PyTorch for Scientific Computing – Quantum Mechanics Example Part 2) Program Before Code Optimizations



In this post we’ll put together working code to return the ground state energy and gradient for small atoms using the correlated Gaussian basis functions and Hamiltonian energy operator discussed in part 1. I’m not going to repeat much of the theory so have a look at Part 1) if you have no idea of what I’m talking about (that may or may not help!).

The title of Part 1) is “Doing Quantum Mechanics with a Machine Learning Framework: PyTorch and Correlated Gaussian Wavefunctions: Part 1) Introduction“. I changed the name of the series in this post to better reflect what I’m trying to convey.

The important take-away in this post is to see how straight forward it is to write code for a complicated scientific application using PyTorch. We will optimize the code for high performance in later posts.

In Part 1) we established the feasibility of using PyTorch for this problem and confirmed that “Automatic Gradients” using PyTorch autograd works as expected.

The essence of the problem is to minimize the smallest eigenvalue, $E$, of the generalized eigenvalue problem,

$$(H-ES)c = 0$$

Where $H = T + V$ is a matrix of evaluated integrals using our basis functions. There are terms for kinetic $T$ and potential $V$ energy operators, $S$ an “overlap” matrix of integral of the basis functions with themselves. $c$ is a vector (eigenvector) of the linear coefficients of the basis expansion. [… and there is a symmetry projection operator mixed in there to make sure we are computing the right wavefunction for the ground state energy.] The basis functions and energy operator were discussed in Part 1).

The energy is the equivalent of the “loss” function in a typical machine learning problem. We want to minimize the energy.

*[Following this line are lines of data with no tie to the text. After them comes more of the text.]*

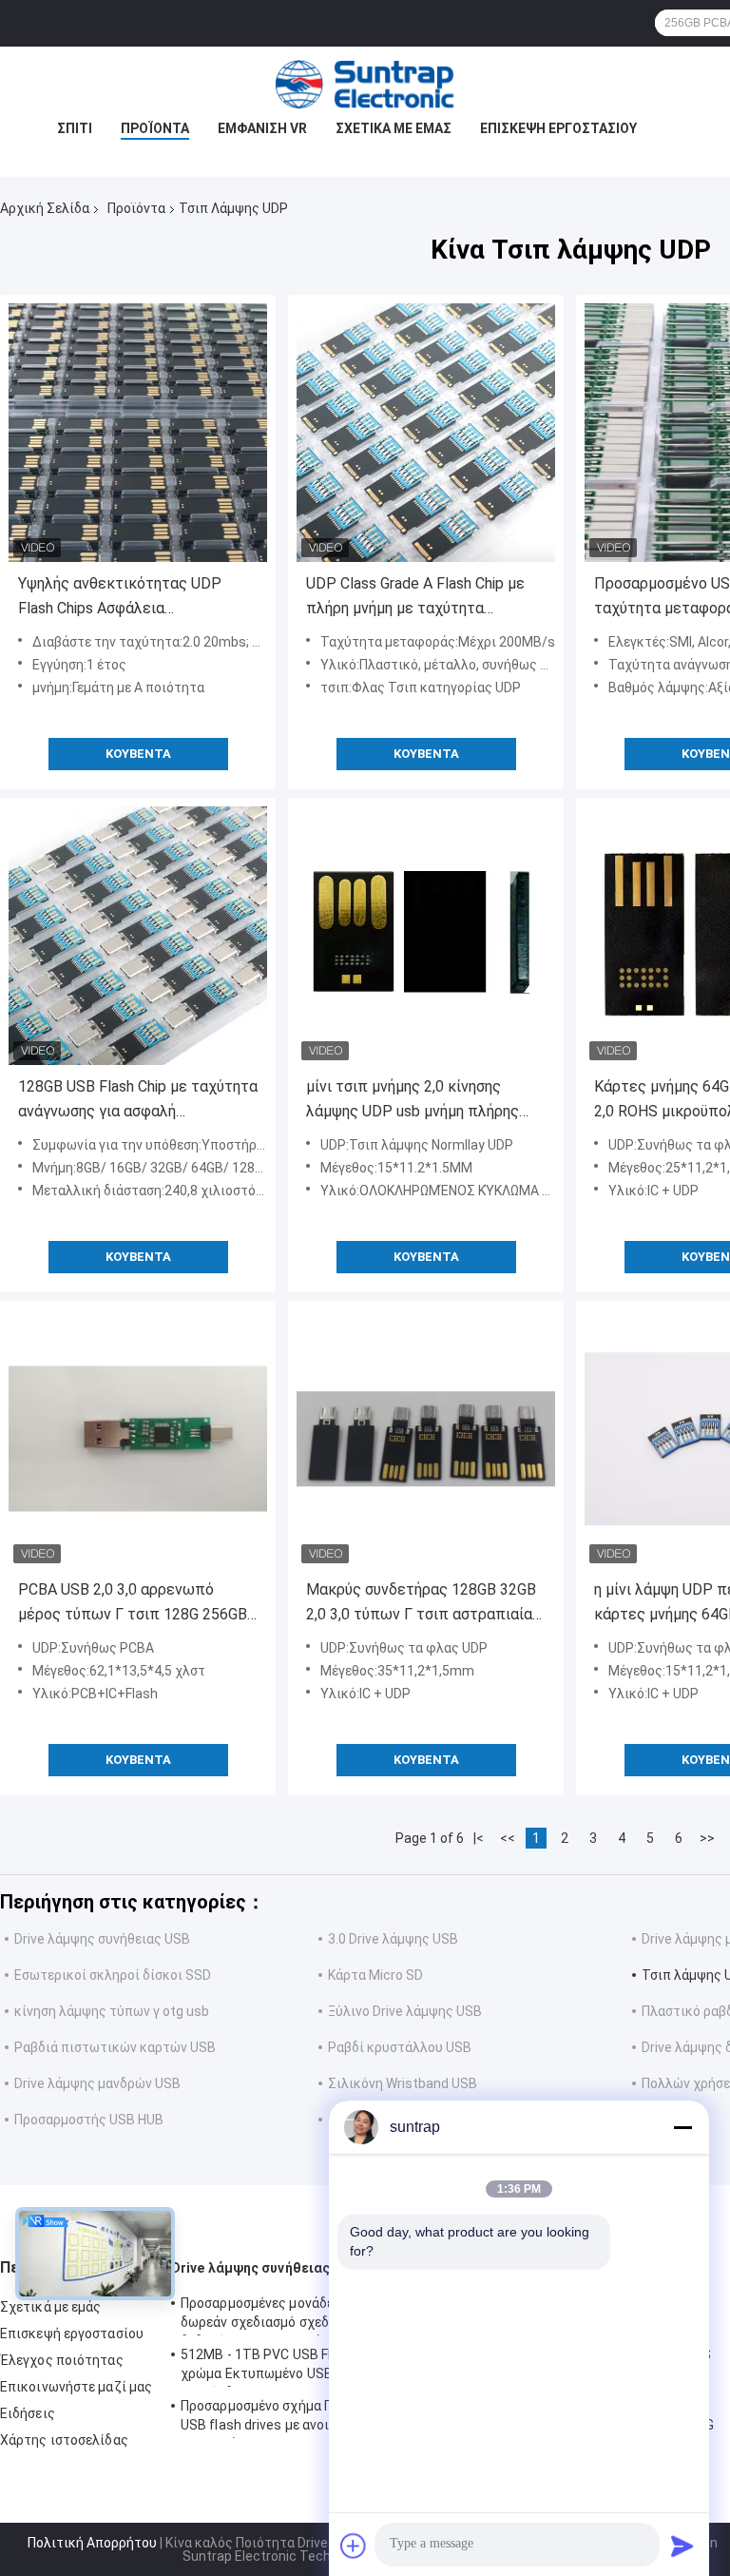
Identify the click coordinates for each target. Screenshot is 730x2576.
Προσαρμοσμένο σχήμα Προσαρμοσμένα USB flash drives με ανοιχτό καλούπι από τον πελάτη (307, 2418)
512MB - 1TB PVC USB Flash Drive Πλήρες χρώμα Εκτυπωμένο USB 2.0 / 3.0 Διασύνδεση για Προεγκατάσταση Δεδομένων (309, 2367)
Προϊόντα (155, 128)
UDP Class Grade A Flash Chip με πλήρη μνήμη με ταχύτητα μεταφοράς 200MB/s (415, 597)
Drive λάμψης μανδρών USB (97, 2083)
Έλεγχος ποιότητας (62, 2360)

The formulas that need to be coded up

The formulas we need to compute for the matrix elements look like, (for each $k,l$ basis function)

Overlap

$$S_{kl}= 2^{3n/2}\left( \frac{\left\| L_k\right\| \left\| L_l\right\| }{\left| A_{kl}\right| }\right) ^{3/2}$$

$L_k$ and $L_l$ are lower triangular matrices of of (independent variable) parameters that will be optimized. $A_{kl} = A_k + \tau_P^{\prime }A_l\tau_P$ with $\tau$ a symmetry projection matrix. $|A|$ means determinate.

Kinetic energy $T$

$$T_{kl}=6S_{kl}\,\mathrm{tr}\left[ MA_kA_{kl}^{-1}\tau_P^{\prime }A_l\tau_P\right]$$

This formula is implemented efficiently by utilizing $\mathrm{tr}\left[AB\right]=\sum_{i,j}\left(A_{i,j}B_{i,j}^{\prime}\right)$. That is, form the term by term product of $A$ and $B$ transpose, and then add up all of the components of the product. $M$ is a matrix of reduced mass constants.

Potential energy $V$

$$V_{kl}=\frac 2{\sqrt{\pi }}S_{kl}\, \sum_{i>j}Q*R_{ij}$$

$Q$ is a lower triangular matrix of “charge products” and $R_{ij}$ is a lower triangular matrix constructed from elements in $A_{kl}^{-1}$

$$R_{ij}=\,\mathrm{\,\,} \,\left( \left\{ \begin{array}{ll} \left[A_{kl}^{-1}\right]_{ii}^{-1/2} & i=j \\ \left(\left[A_{kl}^{-1}\right]_{ii}+\left[A_{kl}^{-1}\right]_{jj} -2\left[A_{kl}^{-1}\right]_{ij}\right)^{-1/2} & i>j \end{array} \right. \right)$$

Those are very compact matrix equations for what are really quite elaborate integrals derived with matrix calculus. If those formulas were written out with summation signs instead of matrix formulas there would be several pages of ugly formulas to consider. Having formulas in matrix form is a big plus for code implementation.

Energy function

For the energy (loss) function we will not do complete eigenvalue decomposition, we’ll use the Rayleigh quotient,

$$E = \min_c\left(\frac{c’Hc}{c’Sc} \right)$$

The minimum over $c$ of the Rayleigh quotient is the smallest eigenvalue and that minimal $c$ is the corresponding eigenvector. By doing this we can optimize the linear expansion coefficients in $c$ simultaneously with the non-linear parameters that are contained in the matrices $L_k$.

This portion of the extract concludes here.